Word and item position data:
(begin)

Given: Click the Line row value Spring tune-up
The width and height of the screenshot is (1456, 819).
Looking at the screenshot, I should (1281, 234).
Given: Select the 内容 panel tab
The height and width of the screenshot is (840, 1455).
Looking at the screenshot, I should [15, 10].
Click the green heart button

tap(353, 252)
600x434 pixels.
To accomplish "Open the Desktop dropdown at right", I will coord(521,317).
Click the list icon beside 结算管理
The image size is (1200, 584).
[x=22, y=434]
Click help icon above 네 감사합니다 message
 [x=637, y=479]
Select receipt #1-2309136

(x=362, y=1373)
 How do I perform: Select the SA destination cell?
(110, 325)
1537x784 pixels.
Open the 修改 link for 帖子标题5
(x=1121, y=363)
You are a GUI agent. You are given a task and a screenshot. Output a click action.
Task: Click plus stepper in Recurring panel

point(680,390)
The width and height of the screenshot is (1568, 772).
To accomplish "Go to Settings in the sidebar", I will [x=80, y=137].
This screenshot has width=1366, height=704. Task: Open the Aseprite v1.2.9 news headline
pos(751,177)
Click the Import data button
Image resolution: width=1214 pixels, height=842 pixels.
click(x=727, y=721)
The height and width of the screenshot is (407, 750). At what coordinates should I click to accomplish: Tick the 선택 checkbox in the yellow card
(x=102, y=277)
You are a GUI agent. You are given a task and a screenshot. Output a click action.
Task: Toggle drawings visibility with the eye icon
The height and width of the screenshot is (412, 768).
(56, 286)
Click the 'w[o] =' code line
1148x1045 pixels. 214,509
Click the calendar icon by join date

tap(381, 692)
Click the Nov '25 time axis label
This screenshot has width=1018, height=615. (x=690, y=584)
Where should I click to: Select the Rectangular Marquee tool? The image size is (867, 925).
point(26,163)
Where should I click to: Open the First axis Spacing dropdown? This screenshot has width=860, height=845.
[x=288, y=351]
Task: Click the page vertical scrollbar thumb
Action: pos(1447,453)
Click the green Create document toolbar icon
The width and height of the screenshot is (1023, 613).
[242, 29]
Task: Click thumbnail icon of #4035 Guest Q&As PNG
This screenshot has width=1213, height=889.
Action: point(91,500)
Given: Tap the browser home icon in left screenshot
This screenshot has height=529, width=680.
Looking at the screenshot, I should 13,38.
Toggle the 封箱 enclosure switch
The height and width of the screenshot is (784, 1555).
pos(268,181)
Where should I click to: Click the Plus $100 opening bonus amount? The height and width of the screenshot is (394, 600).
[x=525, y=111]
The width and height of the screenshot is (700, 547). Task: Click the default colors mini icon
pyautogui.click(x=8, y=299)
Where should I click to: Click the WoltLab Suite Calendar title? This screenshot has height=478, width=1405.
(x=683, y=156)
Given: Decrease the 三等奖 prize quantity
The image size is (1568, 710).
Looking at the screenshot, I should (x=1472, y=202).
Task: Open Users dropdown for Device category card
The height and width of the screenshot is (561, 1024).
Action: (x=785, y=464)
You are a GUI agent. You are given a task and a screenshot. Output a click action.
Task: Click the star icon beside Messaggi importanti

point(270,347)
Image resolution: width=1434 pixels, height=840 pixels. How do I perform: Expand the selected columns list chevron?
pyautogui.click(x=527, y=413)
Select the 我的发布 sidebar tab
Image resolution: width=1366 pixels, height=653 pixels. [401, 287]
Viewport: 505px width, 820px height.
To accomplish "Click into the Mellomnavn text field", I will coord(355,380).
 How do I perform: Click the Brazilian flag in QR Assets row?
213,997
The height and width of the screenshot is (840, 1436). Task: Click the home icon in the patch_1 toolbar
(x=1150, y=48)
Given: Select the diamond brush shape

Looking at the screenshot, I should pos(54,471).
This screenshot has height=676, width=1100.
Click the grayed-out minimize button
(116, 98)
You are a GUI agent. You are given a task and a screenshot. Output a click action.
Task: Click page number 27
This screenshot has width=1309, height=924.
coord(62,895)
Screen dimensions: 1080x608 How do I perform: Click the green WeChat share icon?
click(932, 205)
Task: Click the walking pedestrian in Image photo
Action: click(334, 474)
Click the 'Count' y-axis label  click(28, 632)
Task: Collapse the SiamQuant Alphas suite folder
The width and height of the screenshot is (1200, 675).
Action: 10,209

(end)

Extract all of the lines above and copy them out exactly.

Solution:
Given: Click the Line row value Spring tune-up
The width and height of the screenshot is (1456, 819).
Looking at the screenshot, I should (1281, 234).
Given: Select the 内容 panel tab
The height and width of the screenshot is (840, 1455).
Looking at the screenshot, I should [15, 10].
Click the green heart button

tap(353, 252)
600x434 pixels.
To accomplish "Open the Desktop dropdown at right", I will coord(521,317).
Click the list icon beside 结算管理
The image size is (1200, 584).
[x=22, y=434]
Click help icon above 네 감사합니다 message
 [x=637, y=479]
Select receipt #1-2309136

(x=362, y=1373)
 How do I perform: Select the SA destination cell?
(110, 325)
1537x784 pixels.
Open the 修改 link for 帖子标题5
(x=1121, y=363)
You are a GUI agent. You are given a task and a screenshot. Output a click action.
Task: Click plus stepper in Recurring panel

point(680,390)
The width and height of the screenshot is (1568, 772).
To accomplish "Go to Settings in the sidebar", I will [x=80, y=137].
This screenshot has width=1366, height=704. Task: Open the Aseprite v1.2.9 news headline
pos(751,177)
Click the Import data button
Image resolution: width=1214 pixels, height=842 pixels.
click(x=727, y=721)
The height and width of the screenshot is (407, 750). At what coordinates should I click to accomplish: Tick the 선택 checkbox in the yellow card
(x=102, y=277)
You are a GUI agent. You are given a task and a screenshot. Output a click action.
Task: Toggle drawings visibility with the eye icon
The height and width of the screenshot is (412, 768).
(56, 286)
Click the 'w[o] =' code line
1148x1045 pixels. 214,509
Click the calendar icon by join date

tap(381, 692)
Click the Nov '25 time axis label
This screenshot has width=1018, height=615. (x=690, y=584)
Where should I click to: Select the Rectangular Marquee tool? The image size is (867, 925).
point(26,163)
Where should I click to: Open the First axis Spacing dropdown? This screenshot has width=860, height=845.
[x=288, y=351]
Task: Click the page vertical scrollbar thumb
Action: pos(1447,453)
Click the green Create document toolbar icon
The width and height of the screenshot is (1023, 613).
[242, 29]
Task: Click thumbnail icon of #4035 Guest Q&As PNG
This screenshot has width=1213, height=889.
Action: point(91,500)
Given: Tap the browser home icon in left screenshot
This screenshot has height=529, width=680.
Looking at the screenshot, I should 13,38.
Toggle the 封箱 enclosure switch
The height and width of the screenshot is (784, 1555).
pos(268,181)
Where should I click to: Click the Plus $100 opening bonus amount? The height and width of the screenshot is (394, 600).
[x=525, y=111]
The width and height of the screenshot is (700, 547). Task: Click the default colors mini icon
pyautogui.click(x=8, y=299)
Where should I click to: Click the WoltLab Suite Calendar title? This screenshot has height=478, width=1405.
(x=683, y=156)
Given: Decrease the 三等奖 prize quantity
The image size is (1568, 710).
Looking at the screenshot, I should (x=1472, y=202).
Task: Open Users dropdown for Device category card
The height and width of the screenshot is (561, 1024).
Action: (x=785, y=464)
You are a GUI agent. You are given a task and a screenshot. Output a click action.
Task: Click the star icon beside Messaggi importanti

point(270,347)
Image resolution: width=1434 pixels, height=840 pixels. How do I perform: Expand the selected columns list chevron?
pyautogui.click(x=527, y=413)
Select the 我的发布 sidebar tab
Image resolution: width=1366 pixels, height=653 pixels. [401, 287]
Viewport: 505px width, 820px height.
To accomplish "Click into the Mellomnavn text field", I will coord(355,380).
 How do I perform: Click the Brazilian flag in QR Assets row?
213,997
The height and width of the screenshot is (840, 1436). Task: Click the home icon in the patch_1 toolbar
(x=1150, y=48)
Given: Select the diamond brush shape

Looking at the screenshot, I should pos(54,471).
This screenshot has height=676, width=1100.
Click the grayed-out minimize button
(116, 98)
You are a GUI agent. You are given a task and a screenshot. Output a click action.
Task: Click page number 27
This screenshot has width=1309, height=924.
coord(62,895)
Screen dimensions: 1080x608 How do I perform: Click the green WeChat share icon?
click(932, 205)
Task: Click the walking pedestrian in Image photo
Action: click(334, 474)
Click the 'Count' y-axis label  click(28, 632)
Task: Collapse the SiamQuant Alphas suite folder
The width and height of the screenshot is (1200, 675).
Action: 10,209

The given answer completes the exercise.